In the same way, “Christian” originally meant “little Christ,” one who follows and imitates Jesus. It was a pejorative term, and was applied only to those who had experienced a personal relationship with Jesus.
Today “Christian” is an ethical term which refers to good people who believe in God. So nearly everyone says that the word applies to them. In that sense, nearly everyone in America calls Jesus “Lord, Lord.”
Raise your hand if you say you’re a Christian. Now be warned—this text may be about you.
Don’t trust in right works
Next Jesus lists the two most persuasive religious actions a person could perform in his day: prophecy and miracles. First, “Lord, Lord, did we not prophesy in your name?”
Again the right words, “Lord, Lord.”
For the right purpose: “in your name.”
“Prophesy” in the Bible doesn’t mean to foretell the future so much as it means to forth tell the word of God.
Jesus means here what we would call “preaching.” He’s referring to people like me—a pastor, a Sunday school teacher, a seminary or college professor, a spiritual writer, someone who communicated his word through their words. He’s warning us that we can speak his words in his name, and not know him. Just because I’m your pastor, speaking these words to you today, don’t mean I know him.

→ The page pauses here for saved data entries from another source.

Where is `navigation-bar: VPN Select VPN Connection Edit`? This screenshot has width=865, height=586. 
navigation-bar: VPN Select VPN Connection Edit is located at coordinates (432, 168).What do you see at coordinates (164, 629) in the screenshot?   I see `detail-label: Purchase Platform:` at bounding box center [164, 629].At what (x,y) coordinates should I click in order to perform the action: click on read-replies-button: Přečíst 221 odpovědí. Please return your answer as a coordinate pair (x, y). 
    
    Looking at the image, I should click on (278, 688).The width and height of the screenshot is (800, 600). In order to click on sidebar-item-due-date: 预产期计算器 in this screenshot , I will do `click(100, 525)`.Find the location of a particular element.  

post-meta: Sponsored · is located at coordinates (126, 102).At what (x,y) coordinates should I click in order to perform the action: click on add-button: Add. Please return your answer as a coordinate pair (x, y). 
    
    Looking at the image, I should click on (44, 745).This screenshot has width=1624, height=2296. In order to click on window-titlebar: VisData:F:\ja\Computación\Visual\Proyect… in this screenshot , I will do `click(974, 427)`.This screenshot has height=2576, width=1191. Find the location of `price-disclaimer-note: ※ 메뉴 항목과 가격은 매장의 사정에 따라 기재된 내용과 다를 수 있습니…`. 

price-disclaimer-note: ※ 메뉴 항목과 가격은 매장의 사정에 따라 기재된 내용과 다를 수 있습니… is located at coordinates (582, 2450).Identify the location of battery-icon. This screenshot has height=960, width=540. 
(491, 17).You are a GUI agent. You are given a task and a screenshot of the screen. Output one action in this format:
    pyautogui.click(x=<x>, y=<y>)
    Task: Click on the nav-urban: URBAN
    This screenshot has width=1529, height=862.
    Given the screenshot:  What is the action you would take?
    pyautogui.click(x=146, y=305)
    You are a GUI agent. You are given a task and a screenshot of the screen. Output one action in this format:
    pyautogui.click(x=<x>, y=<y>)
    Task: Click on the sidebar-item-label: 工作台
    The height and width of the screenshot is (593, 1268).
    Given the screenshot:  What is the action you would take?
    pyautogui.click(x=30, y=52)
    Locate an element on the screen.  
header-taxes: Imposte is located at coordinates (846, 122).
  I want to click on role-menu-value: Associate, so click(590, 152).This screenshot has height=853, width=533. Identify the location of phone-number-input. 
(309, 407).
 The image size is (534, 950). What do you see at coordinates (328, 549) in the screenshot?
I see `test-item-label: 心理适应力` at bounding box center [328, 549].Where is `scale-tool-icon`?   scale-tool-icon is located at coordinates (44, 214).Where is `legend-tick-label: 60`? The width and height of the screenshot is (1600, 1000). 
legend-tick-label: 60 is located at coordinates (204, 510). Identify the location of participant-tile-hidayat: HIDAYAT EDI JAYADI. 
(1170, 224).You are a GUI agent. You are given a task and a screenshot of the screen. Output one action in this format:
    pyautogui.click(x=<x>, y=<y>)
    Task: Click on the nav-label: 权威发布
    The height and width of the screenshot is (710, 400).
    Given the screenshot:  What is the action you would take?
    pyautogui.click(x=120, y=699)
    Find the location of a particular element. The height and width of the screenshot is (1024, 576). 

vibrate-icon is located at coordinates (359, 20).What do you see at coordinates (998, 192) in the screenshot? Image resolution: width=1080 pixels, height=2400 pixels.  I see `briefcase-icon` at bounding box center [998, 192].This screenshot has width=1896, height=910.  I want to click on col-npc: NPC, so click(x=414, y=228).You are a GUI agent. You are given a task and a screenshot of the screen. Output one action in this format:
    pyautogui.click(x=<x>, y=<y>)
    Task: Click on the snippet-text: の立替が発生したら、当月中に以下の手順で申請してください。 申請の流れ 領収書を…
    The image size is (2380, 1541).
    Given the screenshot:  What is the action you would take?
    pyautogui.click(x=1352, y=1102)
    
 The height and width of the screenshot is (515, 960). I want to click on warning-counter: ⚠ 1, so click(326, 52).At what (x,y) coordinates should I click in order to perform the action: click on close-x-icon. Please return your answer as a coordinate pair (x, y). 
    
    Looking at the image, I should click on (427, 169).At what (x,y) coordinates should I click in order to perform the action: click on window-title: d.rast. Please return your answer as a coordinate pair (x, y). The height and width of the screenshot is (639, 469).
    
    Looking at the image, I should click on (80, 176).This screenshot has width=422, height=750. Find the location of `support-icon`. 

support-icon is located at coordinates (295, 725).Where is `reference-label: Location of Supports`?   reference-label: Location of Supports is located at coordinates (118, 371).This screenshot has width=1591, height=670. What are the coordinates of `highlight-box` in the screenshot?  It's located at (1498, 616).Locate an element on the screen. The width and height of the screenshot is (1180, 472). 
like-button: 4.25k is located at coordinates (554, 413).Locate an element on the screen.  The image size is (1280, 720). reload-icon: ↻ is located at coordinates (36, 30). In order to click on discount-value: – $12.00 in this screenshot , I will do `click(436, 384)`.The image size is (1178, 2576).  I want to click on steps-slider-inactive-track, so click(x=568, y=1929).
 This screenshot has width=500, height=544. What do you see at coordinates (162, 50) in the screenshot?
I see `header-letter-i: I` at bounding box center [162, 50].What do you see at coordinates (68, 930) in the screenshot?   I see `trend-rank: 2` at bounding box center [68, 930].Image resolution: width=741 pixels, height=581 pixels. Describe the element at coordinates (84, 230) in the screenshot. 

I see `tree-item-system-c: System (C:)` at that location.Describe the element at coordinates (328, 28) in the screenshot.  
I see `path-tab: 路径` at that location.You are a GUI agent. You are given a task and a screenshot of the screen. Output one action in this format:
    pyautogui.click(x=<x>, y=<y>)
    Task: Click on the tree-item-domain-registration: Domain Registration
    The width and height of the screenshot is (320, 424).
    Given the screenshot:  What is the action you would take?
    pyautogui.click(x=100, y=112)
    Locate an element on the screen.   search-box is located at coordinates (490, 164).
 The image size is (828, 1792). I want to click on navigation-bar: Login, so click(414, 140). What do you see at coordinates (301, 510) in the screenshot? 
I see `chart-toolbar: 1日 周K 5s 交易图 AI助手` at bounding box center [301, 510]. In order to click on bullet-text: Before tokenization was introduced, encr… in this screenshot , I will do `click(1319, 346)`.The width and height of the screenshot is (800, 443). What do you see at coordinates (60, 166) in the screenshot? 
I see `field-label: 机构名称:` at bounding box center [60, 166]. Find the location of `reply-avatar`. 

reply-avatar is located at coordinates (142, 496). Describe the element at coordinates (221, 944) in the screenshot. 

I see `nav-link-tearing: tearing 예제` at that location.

A new pastor saw a meeting at his church one evening. He asked a man walking toward the sanctuary what it was about. The man said, “I’m just a visitor, but I came at the invitation of a friend. They’re meeting to pray for the spiritual conversion of their new pastor.” He came into the meeting, and gave his heart to Christ.
Not everyone who preaches or teaches God’s word knows God.
Jesus continues: “…and in your name drive out demons and perform many miracles?”
Again, “in your name,” for his glory and credit. “Drive out demons” refers to exorcism of evil spirits. “Perform many miracles” means just what it says—healings and unexplainable physical phenomena.
Apparently it’s possible to drive out demons without knowing Jesus. Apparently it’s possible to be involved in miraculous healings and works without knowing Jesus. I could be an exorcist or a faith healer without knowing Jesus. I could lead the lost to Christ, build great churches, do great mission work, lead great benevolent and Christian institutions, but not know Jesus.